Depending on what you want to do you can even use boost range and pass it to function as a pair of iterators:

void FetchKeys(KeyPair *begin, KeyPair *end)
FetchKeys(boost::begin(keys), boost::end(keys));

Answer 7

See this answer: How can I pass an array by reference to a function in C++?

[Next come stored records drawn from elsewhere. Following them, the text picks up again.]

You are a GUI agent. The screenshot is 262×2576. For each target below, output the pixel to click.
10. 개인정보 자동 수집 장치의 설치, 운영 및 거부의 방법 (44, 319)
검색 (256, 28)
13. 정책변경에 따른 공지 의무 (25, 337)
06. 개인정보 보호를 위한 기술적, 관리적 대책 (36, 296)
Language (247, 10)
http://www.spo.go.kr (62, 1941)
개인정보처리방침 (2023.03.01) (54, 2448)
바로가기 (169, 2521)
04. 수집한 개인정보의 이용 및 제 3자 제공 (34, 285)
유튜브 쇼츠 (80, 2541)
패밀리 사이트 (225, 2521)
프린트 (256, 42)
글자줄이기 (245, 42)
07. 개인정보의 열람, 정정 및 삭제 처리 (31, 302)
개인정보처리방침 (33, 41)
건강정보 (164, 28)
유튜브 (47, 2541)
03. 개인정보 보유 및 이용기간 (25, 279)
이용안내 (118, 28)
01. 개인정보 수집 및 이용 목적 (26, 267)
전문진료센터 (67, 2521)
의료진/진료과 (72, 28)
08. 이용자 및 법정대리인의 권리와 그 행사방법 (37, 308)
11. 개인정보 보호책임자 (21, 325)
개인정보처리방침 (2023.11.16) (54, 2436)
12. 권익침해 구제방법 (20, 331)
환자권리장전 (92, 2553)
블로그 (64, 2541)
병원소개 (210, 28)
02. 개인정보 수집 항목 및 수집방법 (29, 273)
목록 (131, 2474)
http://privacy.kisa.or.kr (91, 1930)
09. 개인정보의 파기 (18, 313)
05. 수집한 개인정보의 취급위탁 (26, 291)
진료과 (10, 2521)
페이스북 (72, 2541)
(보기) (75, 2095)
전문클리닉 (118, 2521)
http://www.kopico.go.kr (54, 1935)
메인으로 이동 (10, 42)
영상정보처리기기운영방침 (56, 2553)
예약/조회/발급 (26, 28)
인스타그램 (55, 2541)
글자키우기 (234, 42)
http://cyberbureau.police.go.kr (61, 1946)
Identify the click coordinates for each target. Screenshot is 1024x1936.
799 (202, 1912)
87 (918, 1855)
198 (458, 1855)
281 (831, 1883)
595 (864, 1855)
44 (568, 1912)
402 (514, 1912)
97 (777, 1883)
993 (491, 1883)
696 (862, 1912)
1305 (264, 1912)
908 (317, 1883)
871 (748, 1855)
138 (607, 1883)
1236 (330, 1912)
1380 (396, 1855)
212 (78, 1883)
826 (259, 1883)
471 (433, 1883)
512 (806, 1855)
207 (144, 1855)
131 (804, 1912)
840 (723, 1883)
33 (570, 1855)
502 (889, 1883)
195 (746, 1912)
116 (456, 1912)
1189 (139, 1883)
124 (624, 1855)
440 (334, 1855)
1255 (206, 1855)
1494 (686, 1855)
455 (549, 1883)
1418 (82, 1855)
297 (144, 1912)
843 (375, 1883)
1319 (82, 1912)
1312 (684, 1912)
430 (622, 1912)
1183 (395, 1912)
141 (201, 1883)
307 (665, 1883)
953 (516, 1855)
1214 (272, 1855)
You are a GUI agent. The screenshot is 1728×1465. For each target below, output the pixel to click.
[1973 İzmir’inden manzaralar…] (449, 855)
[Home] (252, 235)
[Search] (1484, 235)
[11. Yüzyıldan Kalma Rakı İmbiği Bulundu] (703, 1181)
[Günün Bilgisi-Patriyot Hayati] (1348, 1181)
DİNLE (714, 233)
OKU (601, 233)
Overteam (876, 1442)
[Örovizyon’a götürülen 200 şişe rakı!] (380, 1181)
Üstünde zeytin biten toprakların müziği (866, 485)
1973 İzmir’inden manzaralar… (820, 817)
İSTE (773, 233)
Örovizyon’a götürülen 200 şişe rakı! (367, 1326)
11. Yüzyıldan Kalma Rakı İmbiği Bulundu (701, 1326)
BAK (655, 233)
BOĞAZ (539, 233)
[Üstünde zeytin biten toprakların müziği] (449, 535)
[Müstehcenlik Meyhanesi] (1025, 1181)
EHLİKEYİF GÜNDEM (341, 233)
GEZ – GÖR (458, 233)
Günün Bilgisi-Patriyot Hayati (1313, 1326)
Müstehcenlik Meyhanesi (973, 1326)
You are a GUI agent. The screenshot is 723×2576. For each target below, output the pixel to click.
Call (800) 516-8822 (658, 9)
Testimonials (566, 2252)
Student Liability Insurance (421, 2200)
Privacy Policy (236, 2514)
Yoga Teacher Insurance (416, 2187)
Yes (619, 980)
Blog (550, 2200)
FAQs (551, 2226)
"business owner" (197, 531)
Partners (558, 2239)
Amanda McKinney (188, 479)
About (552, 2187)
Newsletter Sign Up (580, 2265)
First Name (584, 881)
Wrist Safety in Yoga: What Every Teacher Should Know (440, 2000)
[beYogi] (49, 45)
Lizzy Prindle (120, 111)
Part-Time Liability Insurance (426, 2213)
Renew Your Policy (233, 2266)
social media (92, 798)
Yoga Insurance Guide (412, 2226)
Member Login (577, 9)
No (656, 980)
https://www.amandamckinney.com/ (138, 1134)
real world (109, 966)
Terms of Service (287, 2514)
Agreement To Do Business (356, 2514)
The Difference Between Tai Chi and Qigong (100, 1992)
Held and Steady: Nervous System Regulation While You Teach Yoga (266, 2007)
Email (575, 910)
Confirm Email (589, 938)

Wrap it in a structure, nice and easy..

#include <iostream>

struct foo
{
  int a;
  int b;
};

template <typename _T, size_t _size>
struct array_of
{
  static size_t size() { return _size; }
  _T data[_size];
};

template <typename _at>
void test(_at & array)
{
  cout << "size: " << _at::size() << std::endl;
}

int main(void)
{
  array_of<foo, 3> a = {{ {1,2}, {2,2}, {3,2} }};

  test(a);

}

EDIT: URGH, I can't see the toolbar to format the code correctly, hopefully the tags works..

Answer 8

i use VS 2008, and this works fine for me.

#include "stdafx.h"

typedef struct
{  
   int nNum; 
   CString str;   
}KeyPair;

void FetchKeys( KeyPair *pKeys);
int _tmain(int argc, _TCHAR* argv[])
{

    KeyPair keys[] = 
{    {0, _T("tester")},  
     {2, _T("yadah")},  
     {0, _T("tester")} 
};

    FetchKeys(keys); //--> just pass the initialized variable.
    return 0;
}

void FetchKeys(KeyPair *pKeys)
{
    printf("%d, %s\n",pKeys[0].nNum, pKeys[0].str);

}

I don't understand the difficulty. correct me if i'm wrong. To keep it simple, i avoided using vectors, templates and etc. edit: to know size of struct, you can pass one more arg.